Although experimental methods are inevitable for unraveling the behavior of bio macro molecules, they mostly lack atomic detail. Here, molecular dynamics (MD) simulations are the method of choice to complement the experimental results. Due to the size of the molecules under study our "working horses" are programs that employ Newtonian mechanics with classical potentials for the nuclei but in special cases we are using also quantum mechanical methods as well as combined quantum mechanical and molecular mechanical (QM/MM) programs and Monte Carlo (MC) simulations.

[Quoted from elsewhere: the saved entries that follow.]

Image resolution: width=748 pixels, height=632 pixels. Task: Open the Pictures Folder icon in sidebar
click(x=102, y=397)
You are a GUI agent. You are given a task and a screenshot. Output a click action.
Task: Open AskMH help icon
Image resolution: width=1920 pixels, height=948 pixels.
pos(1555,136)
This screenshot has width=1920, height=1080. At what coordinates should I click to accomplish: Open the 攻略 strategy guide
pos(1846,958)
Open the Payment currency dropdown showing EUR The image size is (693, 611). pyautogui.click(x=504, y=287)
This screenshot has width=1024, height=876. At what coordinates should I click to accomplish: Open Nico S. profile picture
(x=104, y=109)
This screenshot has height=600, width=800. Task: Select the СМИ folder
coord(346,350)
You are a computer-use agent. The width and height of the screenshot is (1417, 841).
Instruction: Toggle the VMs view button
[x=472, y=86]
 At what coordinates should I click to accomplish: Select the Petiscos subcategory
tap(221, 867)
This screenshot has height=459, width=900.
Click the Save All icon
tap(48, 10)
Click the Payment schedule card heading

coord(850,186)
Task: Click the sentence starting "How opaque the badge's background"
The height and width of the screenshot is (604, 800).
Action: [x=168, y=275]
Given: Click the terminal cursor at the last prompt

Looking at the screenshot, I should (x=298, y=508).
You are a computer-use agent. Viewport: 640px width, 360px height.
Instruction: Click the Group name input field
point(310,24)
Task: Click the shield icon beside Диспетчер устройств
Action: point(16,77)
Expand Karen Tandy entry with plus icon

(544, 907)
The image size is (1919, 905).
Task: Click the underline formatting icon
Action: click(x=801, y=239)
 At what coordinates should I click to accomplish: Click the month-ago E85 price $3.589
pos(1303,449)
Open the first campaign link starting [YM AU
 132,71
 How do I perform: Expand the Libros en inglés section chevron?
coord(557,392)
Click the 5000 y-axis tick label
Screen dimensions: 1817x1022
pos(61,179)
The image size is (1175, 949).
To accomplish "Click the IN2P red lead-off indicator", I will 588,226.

An example for the application of purely classical molecular dynamics is the investigation of a cystein rich region of collagen. For this large protein a series of different models have been simulated in order to gain more information about its possible structure (see Fig. 1 on the right, taken from Ref. 1).

A case where a QM/MM approach has been chosen is given by rubredoxin, an enzyme with a catalytically active iron-sulfur center, that had to be described within a quantum mechanical framework, while the remaining part of the protein was treated with a more affordable technique (see Fig. 2 and 3 taken from Ref. 2).

Since cooperativity is central to folding and function of proteins, we are in general very interested in this topic. Small (in comparison to bio molecules) model systems, that allow to study cooperativity, are spin crossover compounds. In a recent survey we have used a quantum mechanical approach to contribute to the unstanding of cooperativity in these compounds.